## Directions for this task:
Without the images, output each record below as it stands.

## Given information:
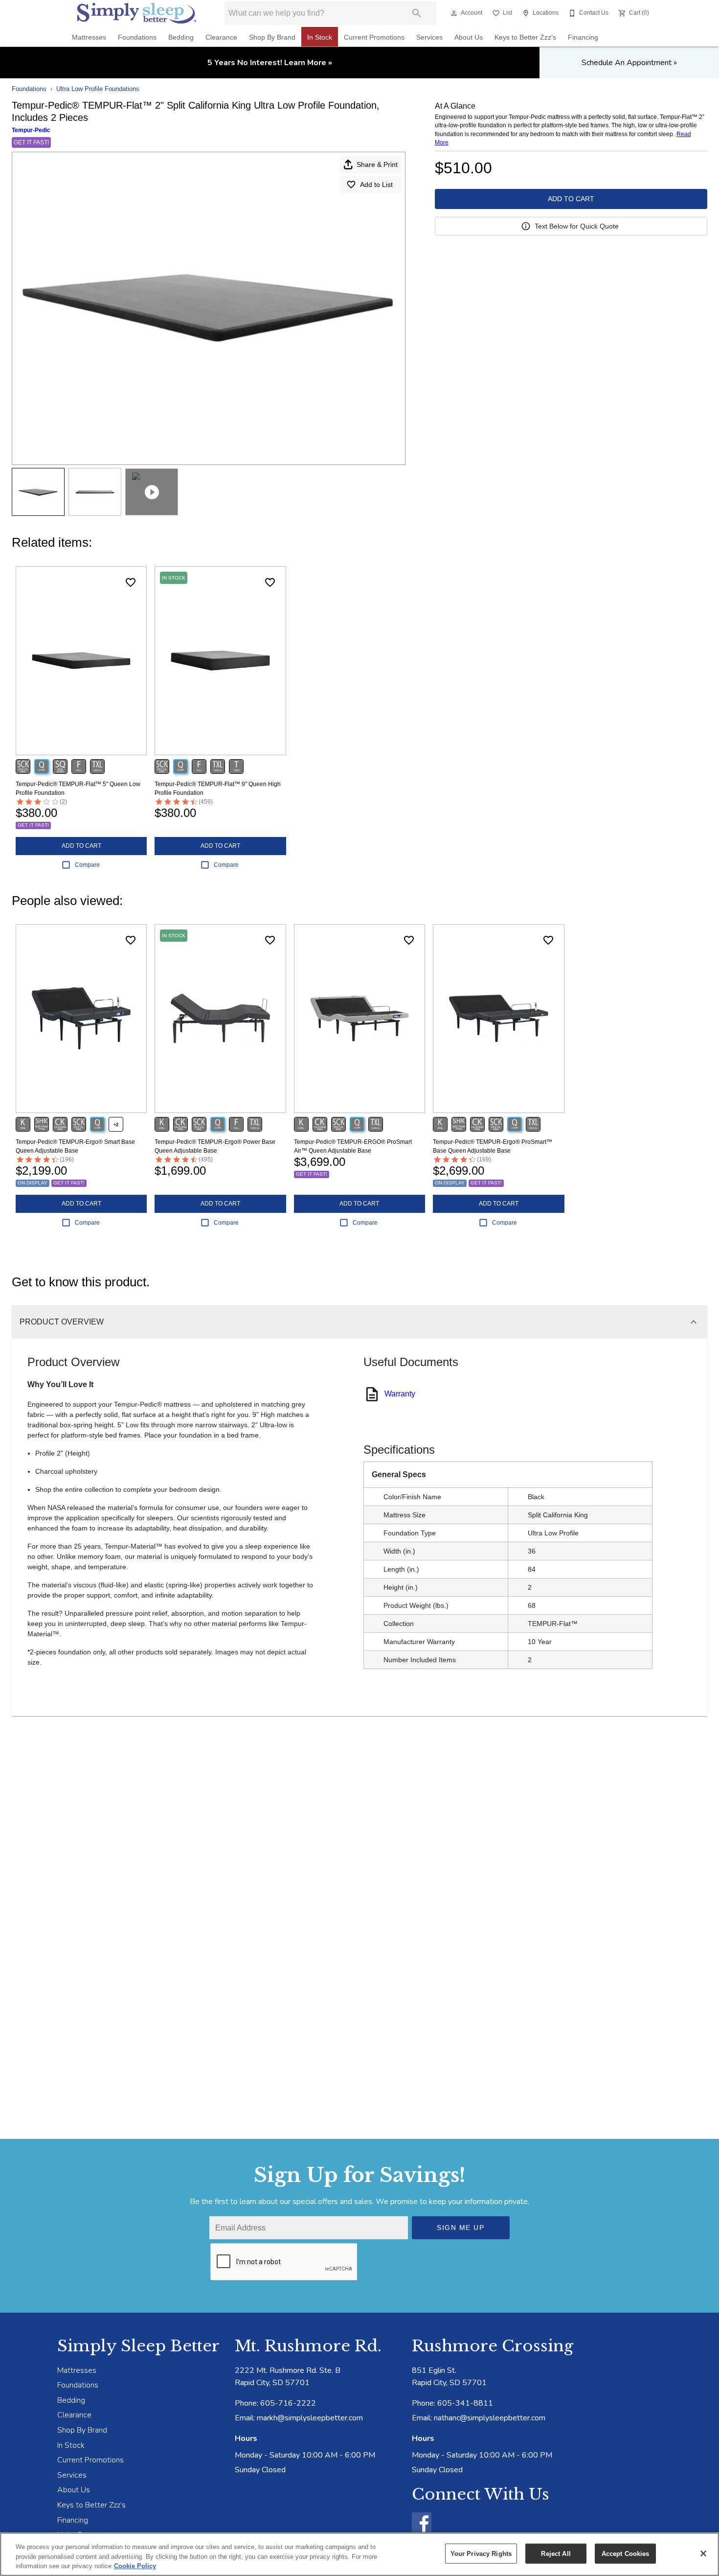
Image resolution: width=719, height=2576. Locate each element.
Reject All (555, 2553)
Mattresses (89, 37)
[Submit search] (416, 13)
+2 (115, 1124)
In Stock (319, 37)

## Written reply:
Image resolution: width=719, height=2576. Locate each element.
Reject All (555, 2553)
Mattresses (89, 37)
[Submit search] (416, 13)
+2 (115, 1124)
In Stock (319, 37)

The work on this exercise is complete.